The narrative then was the same tory story we hear now. A tale of scroungers and layabouts. I cannot describe the shame I felt as I stood at the Dole Office every fortnight to sign on for my unemployment benefit – a benefit I’d gladly have foregone for the chance of a job.

I heard stories of young women getting pregnant just so they could have a council house and being roundly condemned for their callousness. In truth I know of one (and only one) young lass who did that – and I can’t blame her for it. She was cold and she was hungry and she had no hope. But the rest of us just wanted a chance.

I walked miles throughout the South and East of England trying to find work in those dark days but nobody’s going to employ a homeless man – we smell. And even if we can find a hostel and a shower (eventually I was lucky enough to get a place at Lincoln YMCA) our clothes are raggy and our address ‘isn’t quite right’.

I used to busk for pennies with my guitar in a Lincoln underpass (beneath the level crossing on High Street if you know Lincoln) but even that carried the risk of losing your benefits if the DHSS snoopers spotted you. And every two weeks (on Giro day) a few of us would go and have a couple of pints at Sippers (our local). We’d have loved the chance to socialise more often but there was hostel rent to pay and food to buy. Even a couple of pints a fortnight was frowned on by the rest of society. It was as though they thought that since we were unemployed we should at least have the decency to suffer. Well I have news for you – we suffered enough.

And this week I saw a newspaper picture. Margaret Thatcher is dead. And I just don’t know how to feel. So let me tell you where the title of this blog comes from…..

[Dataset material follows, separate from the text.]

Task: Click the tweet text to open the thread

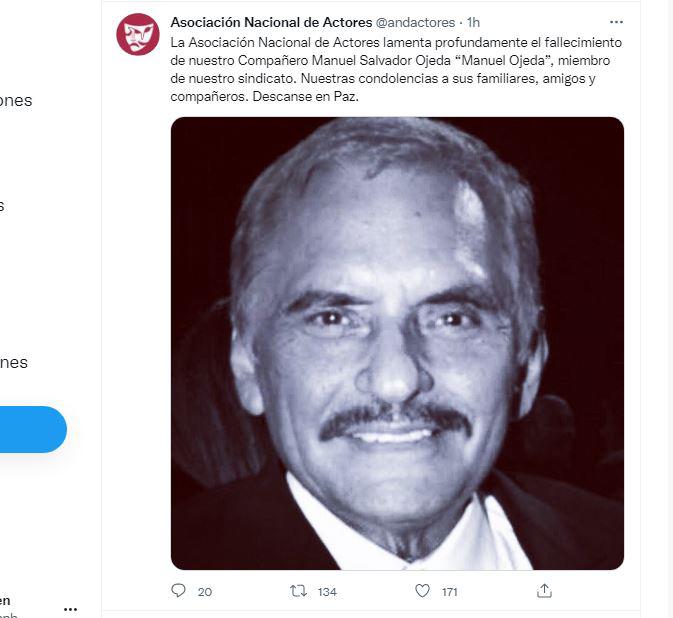Action: click(x=396, y=71)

“I saw a newspaper picture
From the political campaign
A woman was kissing a child
Who was obviously in pain.
She spills with compassion,
As that young child’s face in her hands she grips
Can you imagine all that greed
And avarice coming down on that child’s lips?”

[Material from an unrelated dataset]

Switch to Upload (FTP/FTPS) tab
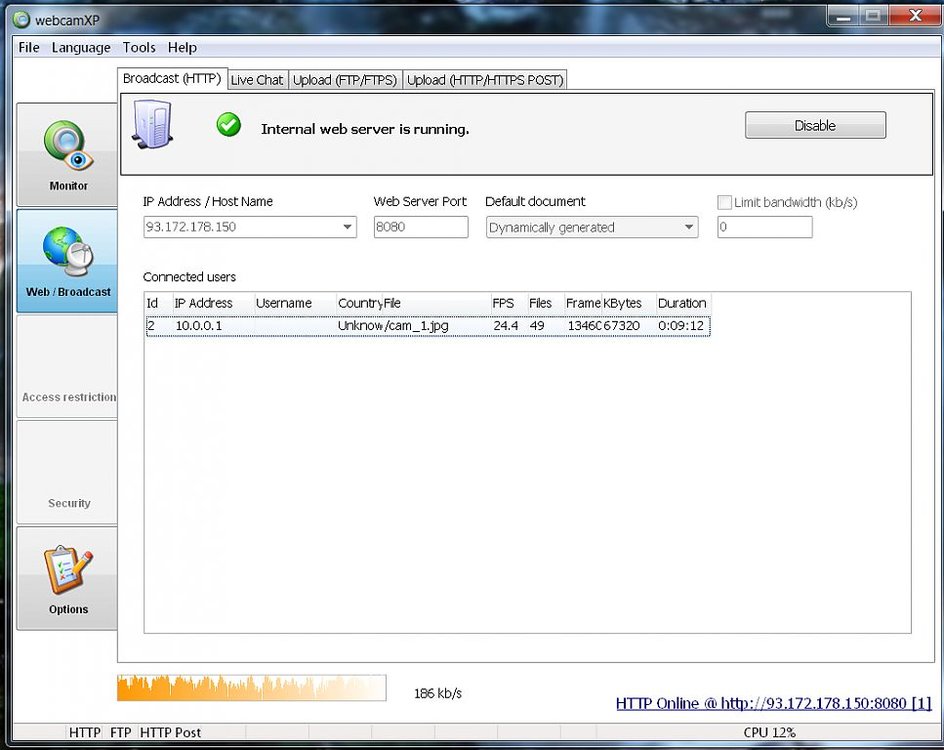Screen dimensions: 944x750 pyautogui.click(x=345, y=79)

That’s the opening stanza of a song about Margaret Thatcher by Elvis Costello. The title of the song is ‘Tramp the dirt down’…

“And when they finally lay you in the ground
I’ll stand there laughing and tramp the dirt down”

These days I have no wish to desecrate Mrs. T.’s grave. What would be the point? Anyway I’m better than that.

But I understand the sentiment – I remember the sentiment. For years I swore that I’d do just that, such was my anger at the woman who stole my future (or so it seemed). That woman was not the saint that our right wing press claim. Nor was she the compassionate angel that the modern crop of sycophantic MPs seem to think they must pretend. She was a vicious, cruel, avaricious tory whose policies destroyed the hopes and dreams of countless working people. And I cannot grieve for her.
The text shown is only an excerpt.